The Last Betrayal
The goldfish circled its bowl endlessly, the same lazy loop Elena had been making through this city for three decades. She watched its translucent fins catch the morning light—something she used to do with Marcus, before he'd decided their marriage was as redundant as a landline in a smartphone age.
She fingered the small pyramid on her desk—a paperweight he'd brought back from Egypt, back when they still bought souvenirs instead of divorce lawyers. It sat beside their wedding photo, both gathering dust in equal measure. Marcus had always loved structure, hierarchy. He'd climbed the corporate pyramid ruthlessly, leaving her behind at base camp with the goldfish and the mortgage payments.

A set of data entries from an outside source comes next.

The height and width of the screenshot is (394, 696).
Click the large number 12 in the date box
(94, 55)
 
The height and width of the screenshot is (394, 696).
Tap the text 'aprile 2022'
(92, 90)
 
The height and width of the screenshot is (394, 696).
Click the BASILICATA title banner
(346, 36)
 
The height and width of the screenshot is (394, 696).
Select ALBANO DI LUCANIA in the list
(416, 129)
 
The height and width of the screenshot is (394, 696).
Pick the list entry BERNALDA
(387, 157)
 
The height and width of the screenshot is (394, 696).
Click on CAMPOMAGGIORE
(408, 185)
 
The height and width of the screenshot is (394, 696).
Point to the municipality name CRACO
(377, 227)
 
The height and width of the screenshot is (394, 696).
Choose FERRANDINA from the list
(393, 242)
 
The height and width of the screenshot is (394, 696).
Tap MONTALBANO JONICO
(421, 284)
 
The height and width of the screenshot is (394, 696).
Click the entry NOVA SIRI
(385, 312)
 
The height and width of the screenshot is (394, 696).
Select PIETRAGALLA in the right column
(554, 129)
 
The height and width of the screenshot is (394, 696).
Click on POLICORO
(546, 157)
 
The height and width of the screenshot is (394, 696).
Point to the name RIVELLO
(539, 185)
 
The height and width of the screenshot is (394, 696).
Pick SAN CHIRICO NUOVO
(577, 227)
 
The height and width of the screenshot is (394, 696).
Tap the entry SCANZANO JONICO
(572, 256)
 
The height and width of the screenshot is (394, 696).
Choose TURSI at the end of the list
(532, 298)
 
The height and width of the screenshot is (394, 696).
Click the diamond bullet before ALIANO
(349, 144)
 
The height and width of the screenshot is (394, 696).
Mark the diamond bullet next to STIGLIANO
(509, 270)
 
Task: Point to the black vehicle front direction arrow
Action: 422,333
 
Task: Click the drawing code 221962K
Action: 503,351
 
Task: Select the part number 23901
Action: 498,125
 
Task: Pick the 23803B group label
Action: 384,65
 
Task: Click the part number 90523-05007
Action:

The intercom buzzed. "Ms. Chen? Your two o'clock is here."
Elena checked her calendar. The orange block stared back at her—Marcus's new lawyer, coming to finalize the division of assets they'd built together. She'd chosen orange as her warning color years ago, back when she still believed bright choices could outrun fate.
She stood, her knees protesting. The office pyramid outside her window stretched toward smog-gray sky, each floor a rung on a ladder she'd never wanted to climb. Marcus was somewhere up there now, probably looking down at the ants below.
The goldfish surfaced, gulping air. Elena suddenly envied it—its world was small, but it was whole. Hers was fragmented, pieced together from choices made by others.
The lawyer knocked. Elena smoothed her skirt—orange, of course—and opened the door. The goldfish continued its oblivious circles behind her, swimming through water that had become cloudy, just like everything else.
"You're Marcus's lawyer," she said, not offering a seat. "Let's discuss what happens when you finally reach the top of the pyramid and realize there's nothing left to climb."